Actin Filament and Cell Orientation Align with Surface Acoustic Wave Propagation and Cell Migration in Vibration-Enhanced Wound Healing.

Surface acoustic wave (SAW) stimulation has been reported to increase wound healing by about a factor of 2, which is a promising observation in the field of biophysics. However, its underlying cellular mechanisms are not yet sufficiently understood for potential therapeutic applications. We here aim to unravel the mechanisms of vibration-enhanced wound healing by studying the behavior of the actin cytoskeleton, nuclei, mechanosensitive proteins and cell orientation under SAW stimulation. We show that cells exhibit a SAW-independent anisotropy of actin filaments and nuclei in the migration direction which becomes more pronounced under SAW stimulation.
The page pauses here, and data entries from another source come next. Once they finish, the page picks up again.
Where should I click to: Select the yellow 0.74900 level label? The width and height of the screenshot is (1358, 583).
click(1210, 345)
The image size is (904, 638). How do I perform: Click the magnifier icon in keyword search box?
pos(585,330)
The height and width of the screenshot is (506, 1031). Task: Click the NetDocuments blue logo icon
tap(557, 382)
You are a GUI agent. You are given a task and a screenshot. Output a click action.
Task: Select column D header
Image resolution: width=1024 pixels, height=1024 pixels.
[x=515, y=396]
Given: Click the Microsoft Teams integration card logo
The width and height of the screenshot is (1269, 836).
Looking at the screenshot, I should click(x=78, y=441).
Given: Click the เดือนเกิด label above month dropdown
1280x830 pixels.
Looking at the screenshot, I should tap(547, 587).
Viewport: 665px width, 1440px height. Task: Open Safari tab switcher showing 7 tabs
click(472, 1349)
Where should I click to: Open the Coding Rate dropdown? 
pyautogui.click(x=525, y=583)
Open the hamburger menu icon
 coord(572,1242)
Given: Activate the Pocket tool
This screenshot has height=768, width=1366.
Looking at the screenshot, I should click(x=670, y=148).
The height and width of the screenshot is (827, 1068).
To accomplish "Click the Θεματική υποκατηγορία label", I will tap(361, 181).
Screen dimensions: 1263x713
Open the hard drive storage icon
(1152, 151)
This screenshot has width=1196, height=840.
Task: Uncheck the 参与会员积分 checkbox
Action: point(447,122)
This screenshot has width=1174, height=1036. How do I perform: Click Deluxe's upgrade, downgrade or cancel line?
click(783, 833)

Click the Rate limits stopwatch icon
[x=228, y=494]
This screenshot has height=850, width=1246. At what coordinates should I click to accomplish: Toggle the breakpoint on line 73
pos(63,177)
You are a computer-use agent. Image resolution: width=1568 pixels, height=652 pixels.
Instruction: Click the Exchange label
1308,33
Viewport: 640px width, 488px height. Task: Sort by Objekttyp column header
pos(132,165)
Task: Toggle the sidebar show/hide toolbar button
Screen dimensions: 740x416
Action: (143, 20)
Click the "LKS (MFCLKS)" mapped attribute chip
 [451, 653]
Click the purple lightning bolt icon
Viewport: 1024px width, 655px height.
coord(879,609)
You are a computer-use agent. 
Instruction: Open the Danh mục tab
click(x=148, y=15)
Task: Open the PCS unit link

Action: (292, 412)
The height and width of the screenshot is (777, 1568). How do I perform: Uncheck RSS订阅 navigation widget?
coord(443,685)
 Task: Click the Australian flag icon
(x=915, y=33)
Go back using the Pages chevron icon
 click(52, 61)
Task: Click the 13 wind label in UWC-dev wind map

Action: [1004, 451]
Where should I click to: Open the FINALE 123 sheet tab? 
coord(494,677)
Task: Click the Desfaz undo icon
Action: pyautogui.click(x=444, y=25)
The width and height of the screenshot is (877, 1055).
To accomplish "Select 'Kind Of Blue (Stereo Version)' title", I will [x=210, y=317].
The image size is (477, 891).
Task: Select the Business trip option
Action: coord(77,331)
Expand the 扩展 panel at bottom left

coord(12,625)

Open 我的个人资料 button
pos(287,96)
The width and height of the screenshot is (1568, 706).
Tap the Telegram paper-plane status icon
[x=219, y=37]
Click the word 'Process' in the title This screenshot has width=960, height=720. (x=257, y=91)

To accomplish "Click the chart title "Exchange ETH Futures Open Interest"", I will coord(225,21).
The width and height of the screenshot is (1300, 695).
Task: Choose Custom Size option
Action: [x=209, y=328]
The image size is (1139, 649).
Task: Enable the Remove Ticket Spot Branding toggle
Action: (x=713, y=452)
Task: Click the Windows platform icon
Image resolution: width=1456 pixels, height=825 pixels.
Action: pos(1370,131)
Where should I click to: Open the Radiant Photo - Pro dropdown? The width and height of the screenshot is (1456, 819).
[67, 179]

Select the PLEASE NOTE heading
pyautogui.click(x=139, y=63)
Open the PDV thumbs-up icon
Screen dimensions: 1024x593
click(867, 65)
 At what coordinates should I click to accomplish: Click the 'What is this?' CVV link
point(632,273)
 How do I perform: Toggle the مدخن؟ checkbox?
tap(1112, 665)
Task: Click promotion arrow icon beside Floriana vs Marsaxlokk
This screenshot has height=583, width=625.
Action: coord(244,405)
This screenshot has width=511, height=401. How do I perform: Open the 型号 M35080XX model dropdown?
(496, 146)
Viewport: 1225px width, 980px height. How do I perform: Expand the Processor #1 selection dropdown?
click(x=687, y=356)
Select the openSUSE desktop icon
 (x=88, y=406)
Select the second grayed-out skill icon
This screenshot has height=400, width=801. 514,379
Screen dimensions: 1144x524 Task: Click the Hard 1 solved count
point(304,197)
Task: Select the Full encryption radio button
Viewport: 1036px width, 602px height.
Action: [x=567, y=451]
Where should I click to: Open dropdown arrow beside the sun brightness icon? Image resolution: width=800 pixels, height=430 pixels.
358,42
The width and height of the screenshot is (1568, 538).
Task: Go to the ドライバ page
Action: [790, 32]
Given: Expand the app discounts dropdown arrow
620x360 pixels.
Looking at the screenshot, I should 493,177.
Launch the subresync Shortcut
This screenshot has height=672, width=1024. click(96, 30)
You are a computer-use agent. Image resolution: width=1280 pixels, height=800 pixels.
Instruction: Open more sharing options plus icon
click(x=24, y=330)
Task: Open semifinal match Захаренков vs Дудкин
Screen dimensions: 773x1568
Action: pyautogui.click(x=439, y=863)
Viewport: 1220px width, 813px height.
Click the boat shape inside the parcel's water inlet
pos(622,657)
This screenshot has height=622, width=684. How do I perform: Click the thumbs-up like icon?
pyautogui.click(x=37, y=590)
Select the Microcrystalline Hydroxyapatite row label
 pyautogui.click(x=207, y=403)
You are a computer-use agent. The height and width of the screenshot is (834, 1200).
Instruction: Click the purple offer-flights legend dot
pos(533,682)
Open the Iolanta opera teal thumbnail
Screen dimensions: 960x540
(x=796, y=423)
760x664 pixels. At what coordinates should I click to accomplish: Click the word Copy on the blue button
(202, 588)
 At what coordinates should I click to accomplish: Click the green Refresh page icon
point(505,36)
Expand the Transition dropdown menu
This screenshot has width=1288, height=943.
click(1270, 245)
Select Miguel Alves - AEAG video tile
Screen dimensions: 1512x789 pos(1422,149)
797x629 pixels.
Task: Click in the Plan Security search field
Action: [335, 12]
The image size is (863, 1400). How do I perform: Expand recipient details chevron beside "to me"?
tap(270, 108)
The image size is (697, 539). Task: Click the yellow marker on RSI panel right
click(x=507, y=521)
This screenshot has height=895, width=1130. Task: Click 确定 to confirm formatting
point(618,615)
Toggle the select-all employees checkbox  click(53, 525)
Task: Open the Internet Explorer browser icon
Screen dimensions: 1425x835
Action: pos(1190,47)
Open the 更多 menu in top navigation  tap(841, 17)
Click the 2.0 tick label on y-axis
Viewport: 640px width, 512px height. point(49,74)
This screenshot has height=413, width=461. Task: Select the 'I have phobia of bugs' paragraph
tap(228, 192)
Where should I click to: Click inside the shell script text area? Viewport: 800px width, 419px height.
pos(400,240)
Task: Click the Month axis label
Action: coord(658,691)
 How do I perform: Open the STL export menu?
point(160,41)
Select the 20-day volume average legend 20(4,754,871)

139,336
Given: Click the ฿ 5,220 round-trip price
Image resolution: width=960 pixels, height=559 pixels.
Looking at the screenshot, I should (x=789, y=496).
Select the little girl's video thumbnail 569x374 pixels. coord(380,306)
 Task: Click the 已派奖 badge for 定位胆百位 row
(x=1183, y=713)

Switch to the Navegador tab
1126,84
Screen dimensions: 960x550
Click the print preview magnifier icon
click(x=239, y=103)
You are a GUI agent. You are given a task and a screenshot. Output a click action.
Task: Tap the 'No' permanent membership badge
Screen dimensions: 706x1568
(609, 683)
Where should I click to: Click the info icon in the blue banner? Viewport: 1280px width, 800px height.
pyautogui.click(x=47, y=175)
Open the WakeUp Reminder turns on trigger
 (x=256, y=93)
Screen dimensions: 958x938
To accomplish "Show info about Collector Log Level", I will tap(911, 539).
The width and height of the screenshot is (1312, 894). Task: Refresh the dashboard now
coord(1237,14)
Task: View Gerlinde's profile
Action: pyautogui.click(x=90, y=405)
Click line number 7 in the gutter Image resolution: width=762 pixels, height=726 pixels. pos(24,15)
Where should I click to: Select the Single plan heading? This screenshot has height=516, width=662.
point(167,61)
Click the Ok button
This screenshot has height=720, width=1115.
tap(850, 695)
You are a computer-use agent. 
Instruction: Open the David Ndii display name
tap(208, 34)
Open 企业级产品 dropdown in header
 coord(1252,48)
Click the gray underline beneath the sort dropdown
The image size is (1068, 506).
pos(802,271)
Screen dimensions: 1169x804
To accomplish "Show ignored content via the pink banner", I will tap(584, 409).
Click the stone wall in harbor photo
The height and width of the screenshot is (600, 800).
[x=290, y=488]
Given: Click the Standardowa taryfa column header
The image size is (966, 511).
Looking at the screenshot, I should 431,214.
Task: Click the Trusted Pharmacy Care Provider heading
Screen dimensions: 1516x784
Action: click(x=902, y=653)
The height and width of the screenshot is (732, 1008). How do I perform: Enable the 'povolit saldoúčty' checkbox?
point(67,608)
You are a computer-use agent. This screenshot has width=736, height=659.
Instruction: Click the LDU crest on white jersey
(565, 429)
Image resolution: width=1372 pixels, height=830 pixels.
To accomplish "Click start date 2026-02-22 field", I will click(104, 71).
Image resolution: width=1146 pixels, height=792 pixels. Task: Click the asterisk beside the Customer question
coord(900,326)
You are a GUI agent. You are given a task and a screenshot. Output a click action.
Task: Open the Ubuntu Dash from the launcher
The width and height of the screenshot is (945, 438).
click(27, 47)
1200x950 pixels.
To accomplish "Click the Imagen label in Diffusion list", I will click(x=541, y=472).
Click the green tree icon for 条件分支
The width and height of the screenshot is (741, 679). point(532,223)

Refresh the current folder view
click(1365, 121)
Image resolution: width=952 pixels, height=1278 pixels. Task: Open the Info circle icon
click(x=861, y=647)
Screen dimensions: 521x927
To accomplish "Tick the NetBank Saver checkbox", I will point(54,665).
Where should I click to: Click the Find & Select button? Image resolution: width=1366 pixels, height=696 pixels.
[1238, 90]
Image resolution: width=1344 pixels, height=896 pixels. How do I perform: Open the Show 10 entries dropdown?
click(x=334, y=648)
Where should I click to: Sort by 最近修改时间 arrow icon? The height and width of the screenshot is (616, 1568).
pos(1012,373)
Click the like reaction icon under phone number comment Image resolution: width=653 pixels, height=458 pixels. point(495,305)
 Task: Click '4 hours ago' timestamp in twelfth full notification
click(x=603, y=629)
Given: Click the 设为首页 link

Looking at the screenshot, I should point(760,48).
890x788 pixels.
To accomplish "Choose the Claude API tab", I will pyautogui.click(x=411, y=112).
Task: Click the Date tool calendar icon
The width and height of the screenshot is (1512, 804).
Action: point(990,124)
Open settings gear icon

Our data reveal a higher filament alignment along the wave's propagation axis and show that spatiotemporal factors like the proximity to the wound edge and the state of the healing process additionally change actin and nuclei orientation behavior. While the mechanosensitive proteins MRTF and Notch undergo SAW-independent activation in our setup, YAP activity was elevated only in single leader cells under SAW stimulation. Finally, we further corroborate the here found SAW-induced filament alignment by showing that SAW treatment also leads to faster cell orientations in migration direction in the wound monolayer. These results strongly imply that the mechanic vibration alters the actin cytoskeleton, leading to a more directed and therefore accelerated cell migration in SAW-stimulated wound healing. These findings deepen our understanding of the underlying mechanotransduction processes of the SAW stimulation effect and could facilitate the establishment of surface acoustic waves in therapeutics.